Problem:
Look through the data below. Collect every line where the word "input" occurs.

(Collected data)
'''
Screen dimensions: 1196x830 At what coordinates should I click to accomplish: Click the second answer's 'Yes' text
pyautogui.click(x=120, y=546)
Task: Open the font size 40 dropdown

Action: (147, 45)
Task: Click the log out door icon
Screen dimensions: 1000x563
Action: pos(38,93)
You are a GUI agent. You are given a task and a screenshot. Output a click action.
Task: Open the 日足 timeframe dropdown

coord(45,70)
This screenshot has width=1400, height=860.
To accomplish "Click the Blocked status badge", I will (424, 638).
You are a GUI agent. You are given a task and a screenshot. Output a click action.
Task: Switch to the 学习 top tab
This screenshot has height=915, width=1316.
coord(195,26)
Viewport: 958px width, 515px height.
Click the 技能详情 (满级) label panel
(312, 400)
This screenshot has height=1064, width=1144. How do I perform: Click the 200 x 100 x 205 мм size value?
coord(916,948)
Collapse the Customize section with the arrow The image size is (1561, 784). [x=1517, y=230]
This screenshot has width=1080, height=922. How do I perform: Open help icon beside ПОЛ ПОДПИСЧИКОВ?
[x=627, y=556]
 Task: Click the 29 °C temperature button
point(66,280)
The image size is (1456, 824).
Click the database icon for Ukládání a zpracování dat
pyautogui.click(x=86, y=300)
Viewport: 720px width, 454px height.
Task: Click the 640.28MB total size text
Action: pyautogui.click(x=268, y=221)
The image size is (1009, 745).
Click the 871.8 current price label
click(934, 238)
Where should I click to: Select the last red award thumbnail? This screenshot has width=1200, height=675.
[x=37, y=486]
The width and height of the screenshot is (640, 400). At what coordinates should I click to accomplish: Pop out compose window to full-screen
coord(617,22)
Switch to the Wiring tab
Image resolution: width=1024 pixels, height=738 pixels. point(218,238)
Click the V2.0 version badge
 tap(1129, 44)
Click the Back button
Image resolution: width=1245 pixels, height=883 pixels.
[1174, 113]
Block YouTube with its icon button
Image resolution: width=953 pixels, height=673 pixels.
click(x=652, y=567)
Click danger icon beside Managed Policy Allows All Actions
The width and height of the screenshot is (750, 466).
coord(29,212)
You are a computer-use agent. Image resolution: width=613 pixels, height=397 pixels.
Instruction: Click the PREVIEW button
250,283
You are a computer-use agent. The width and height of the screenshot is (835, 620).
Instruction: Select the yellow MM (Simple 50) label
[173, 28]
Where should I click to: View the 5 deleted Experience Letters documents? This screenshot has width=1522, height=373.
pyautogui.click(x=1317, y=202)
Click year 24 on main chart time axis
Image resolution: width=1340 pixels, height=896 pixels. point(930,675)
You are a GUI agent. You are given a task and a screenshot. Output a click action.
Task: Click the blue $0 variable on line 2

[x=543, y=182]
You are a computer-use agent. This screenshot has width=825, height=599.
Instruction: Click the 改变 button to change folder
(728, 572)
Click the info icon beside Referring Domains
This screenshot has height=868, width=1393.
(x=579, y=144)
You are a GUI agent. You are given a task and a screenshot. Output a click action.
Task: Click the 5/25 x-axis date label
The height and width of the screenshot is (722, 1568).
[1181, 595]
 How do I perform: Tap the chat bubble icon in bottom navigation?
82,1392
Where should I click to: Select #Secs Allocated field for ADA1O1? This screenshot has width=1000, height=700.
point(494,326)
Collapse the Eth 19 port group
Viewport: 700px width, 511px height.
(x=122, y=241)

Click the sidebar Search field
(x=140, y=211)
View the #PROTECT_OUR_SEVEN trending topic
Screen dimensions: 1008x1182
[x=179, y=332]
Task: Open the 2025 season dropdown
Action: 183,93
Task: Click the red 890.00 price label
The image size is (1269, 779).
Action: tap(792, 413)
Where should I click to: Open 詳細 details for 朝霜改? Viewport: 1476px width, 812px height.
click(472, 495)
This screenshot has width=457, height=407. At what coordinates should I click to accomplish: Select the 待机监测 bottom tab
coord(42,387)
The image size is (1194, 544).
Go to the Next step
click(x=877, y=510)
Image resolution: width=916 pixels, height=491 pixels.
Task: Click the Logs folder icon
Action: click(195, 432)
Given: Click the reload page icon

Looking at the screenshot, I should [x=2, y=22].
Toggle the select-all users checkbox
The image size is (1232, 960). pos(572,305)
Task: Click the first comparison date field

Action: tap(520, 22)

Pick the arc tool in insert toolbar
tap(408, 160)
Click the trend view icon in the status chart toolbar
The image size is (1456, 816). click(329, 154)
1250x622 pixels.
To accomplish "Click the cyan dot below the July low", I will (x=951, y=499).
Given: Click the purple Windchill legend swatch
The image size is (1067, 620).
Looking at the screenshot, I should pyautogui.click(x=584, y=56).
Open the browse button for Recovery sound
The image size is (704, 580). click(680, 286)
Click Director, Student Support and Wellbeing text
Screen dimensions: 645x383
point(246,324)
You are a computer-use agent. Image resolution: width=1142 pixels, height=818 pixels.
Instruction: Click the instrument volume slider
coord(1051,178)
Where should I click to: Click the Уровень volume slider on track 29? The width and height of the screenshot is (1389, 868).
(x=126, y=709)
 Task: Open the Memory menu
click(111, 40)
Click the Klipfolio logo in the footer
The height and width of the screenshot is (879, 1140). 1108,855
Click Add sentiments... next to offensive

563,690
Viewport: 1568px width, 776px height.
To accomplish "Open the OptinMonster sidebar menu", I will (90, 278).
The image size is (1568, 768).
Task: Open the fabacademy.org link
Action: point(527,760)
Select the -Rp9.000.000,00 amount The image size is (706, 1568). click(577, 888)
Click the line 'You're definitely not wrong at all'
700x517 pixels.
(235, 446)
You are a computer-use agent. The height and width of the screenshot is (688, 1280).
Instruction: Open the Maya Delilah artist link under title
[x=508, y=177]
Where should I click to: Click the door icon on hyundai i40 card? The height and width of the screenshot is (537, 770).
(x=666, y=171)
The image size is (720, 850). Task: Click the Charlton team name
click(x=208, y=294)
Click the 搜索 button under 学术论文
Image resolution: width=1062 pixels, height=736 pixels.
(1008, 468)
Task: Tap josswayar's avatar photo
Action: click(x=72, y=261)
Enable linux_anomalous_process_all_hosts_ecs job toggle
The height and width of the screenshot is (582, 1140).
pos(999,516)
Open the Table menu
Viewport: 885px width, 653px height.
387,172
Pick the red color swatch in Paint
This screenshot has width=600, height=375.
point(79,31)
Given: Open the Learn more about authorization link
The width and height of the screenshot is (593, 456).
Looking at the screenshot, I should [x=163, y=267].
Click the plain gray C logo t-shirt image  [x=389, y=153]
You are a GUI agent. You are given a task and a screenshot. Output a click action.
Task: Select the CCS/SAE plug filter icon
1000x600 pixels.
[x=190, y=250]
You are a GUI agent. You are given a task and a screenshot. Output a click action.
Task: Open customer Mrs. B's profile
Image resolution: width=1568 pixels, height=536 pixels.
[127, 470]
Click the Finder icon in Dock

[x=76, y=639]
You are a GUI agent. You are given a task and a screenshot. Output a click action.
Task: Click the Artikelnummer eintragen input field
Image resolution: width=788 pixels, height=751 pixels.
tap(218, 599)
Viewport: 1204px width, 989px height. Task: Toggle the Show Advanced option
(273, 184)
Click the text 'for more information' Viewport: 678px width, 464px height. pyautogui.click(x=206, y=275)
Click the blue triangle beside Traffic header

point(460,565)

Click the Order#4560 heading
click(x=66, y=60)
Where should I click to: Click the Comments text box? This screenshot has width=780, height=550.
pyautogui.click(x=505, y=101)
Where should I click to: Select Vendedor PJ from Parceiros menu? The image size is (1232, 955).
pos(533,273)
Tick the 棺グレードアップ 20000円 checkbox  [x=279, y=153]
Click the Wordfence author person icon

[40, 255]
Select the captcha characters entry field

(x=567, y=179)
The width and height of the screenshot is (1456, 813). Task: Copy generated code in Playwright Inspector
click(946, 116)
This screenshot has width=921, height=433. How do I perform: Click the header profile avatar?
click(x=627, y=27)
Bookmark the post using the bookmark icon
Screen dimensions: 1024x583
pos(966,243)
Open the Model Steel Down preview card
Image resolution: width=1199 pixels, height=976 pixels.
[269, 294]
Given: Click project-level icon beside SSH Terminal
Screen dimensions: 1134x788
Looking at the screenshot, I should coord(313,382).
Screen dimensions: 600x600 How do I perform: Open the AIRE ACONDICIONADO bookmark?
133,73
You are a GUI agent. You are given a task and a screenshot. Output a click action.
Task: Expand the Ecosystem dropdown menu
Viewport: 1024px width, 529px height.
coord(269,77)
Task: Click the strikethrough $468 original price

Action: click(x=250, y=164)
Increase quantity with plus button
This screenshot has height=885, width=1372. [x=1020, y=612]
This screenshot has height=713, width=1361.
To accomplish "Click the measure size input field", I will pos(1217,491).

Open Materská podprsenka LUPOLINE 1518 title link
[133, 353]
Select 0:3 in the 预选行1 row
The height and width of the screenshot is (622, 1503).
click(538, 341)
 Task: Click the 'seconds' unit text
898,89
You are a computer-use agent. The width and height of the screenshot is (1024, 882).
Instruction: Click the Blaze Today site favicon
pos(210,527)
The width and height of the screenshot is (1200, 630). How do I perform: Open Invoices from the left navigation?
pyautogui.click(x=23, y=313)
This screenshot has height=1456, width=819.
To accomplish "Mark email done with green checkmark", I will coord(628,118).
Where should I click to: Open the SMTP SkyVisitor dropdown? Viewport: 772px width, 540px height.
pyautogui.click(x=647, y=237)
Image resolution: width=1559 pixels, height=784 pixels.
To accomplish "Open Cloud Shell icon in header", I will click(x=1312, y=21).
'''
Response to the exercise:
Task: Click the Artikelnummer eintragen input field
To accomplish "Click the measure size input field", I will pos(1217,491).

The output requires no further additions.